Une très belle découverte que je vous recommande absolument! 

Jean-Acier Danès, Bicyclettres, Seuil, 2018, 17 EUR, 224 p.

(3,5 / 5) Le silence du moteur, Olivier Lebé

Romy est une adolescente française expatriée à Los Angeles. Elle pourrait vivre comme chaque jeune fille de son âge, profiter de cette expérience pour rencontrer de nouveaux amis et endroits, mais son côté border l’en empêche. Elle erre dans une espèce d’absence permanente, de lourde légèreté au-dessus des hommes et des lieux. A plusieurs reprises, elle ne ressent plus la joie de vivre et l’exprime, poussant son père dans un désarroi total.

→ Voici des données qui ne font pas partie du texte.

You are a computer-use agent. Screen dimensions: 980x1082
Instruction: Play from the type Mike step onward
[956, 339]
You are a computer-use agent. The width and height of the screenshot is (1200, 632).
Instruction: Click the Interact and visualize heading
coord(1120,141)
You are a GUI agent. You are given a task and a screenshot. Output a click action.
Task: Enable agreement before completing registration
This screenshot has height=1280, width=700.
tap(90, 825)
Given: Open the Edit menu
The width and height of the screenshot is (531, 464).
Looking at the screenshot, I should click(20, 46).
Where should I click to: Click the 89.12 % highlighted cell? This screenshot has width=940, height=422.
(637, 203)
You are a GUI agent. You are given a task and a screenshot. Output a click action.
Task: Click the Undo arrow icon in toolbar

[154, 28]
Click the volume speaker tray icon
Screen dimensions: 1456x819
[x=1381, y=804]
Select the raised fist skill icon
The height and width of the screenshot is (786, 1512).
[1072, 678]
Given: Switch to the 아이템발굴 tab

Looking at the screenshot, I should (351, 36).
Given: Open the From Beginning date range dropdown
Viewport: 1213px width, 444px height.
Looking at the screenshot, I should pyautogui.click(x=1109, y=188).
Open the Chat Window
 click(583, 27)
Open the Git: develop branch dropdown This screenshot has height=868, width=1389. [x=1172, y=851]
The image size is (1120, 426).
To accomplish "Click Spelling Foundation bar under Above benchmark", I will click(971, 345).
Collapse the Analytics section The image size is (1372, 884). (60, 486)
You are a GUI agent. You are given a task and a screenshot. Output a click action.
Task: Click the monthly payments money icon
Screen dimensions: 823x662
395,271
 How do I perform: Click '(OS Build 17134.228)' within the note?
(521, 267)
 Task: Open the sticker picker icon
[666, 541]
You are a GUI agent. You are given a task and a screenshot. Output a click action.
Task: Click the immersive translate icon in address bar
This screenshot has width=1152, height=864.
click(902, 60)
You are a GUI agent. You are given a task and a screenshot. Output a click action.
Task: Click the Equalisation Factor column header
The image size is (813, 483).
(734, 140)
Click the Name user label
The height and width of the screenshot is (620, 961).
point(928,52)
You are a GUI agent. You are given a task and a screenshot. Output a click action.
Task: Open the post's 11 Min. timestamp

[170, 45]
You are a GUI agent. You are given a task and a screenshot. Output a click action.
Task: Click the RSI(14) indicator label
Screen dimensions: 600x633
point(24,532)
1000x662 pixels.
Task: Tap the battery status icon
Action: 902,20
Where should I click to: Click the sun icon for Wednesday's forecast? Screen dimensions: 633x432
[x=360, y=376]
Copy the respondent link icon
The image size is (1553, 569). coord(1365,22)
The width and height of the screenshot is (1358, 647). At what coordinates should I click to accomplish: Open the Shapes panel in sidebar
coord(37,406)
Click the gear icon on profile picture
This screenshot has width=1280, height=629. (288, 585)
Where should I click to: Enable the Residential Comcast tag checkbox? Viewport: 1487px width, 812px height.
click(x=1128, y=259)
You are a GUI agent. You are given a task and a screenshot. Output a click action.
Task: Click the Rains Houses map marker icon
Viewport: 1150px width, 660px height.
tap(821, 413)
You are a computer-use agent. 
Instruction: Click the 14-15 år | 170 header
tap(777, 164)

Aujourd’hui, on dit qu’elle est « borderline », état limite, entre les vivants et les morts, une petite case où l’on place ceux, principalement celles, qui manifestent un sentiment de vide, des comportements autodestructeurs, des tendances suicidaires. On peut aussi appeler cela l’adolescence ou la condition humaine. Autant convenir que l’existence est une maladie. Cinquante pour cent de la population mondiale est amenée à souffrir d’un désordre mental, sous forme de troubles anxieux ou dépressifs, d’addiction à des drogues ou à l’alcool. L’autre moitié ne m’inspire pas confiance.

Ce père, que la musique habite, l’emmène alors dans un de ses road trips le long des freeways, ces très longues routes américaines gratuites. Michèle, André et Blake, tels des compagnons de fortune, ne les quitteront plus.

Pas de surprise qu’Olivier Lebé soit compositeur : son écriture est musicale. Au-delà des nombreuses références retrouvées au sein de chaque chapitre et référencées en fin de roman, l’écriture se fait rythmée, elle balance, tape des pieds et claque des doigts.

Romy trouve dans la monotonie de nos trajets un repos plus nécessaire à son âme qu’aucune parole, qu’aucun sommeil ; la vitesse l’arrache à l’attraction du vide, le déplacement mécanique soulève ses pensées, les projette vers l’horizon. Il faudrait ne plus s’arrêter, le temps qu’elle grandisse, qu’elle change d’âge. La route écrase le temps.

Une allégorie de la vie au travers de ce road trip sur quatre roues, de la quête de la liberté le vente dans les cheveux. A lire pour fuir la monotonie et swinguer avec la vie !

Olivier Lebé, Le silence du moteur, Allary, 2018, 17,90 EUR, 167 p.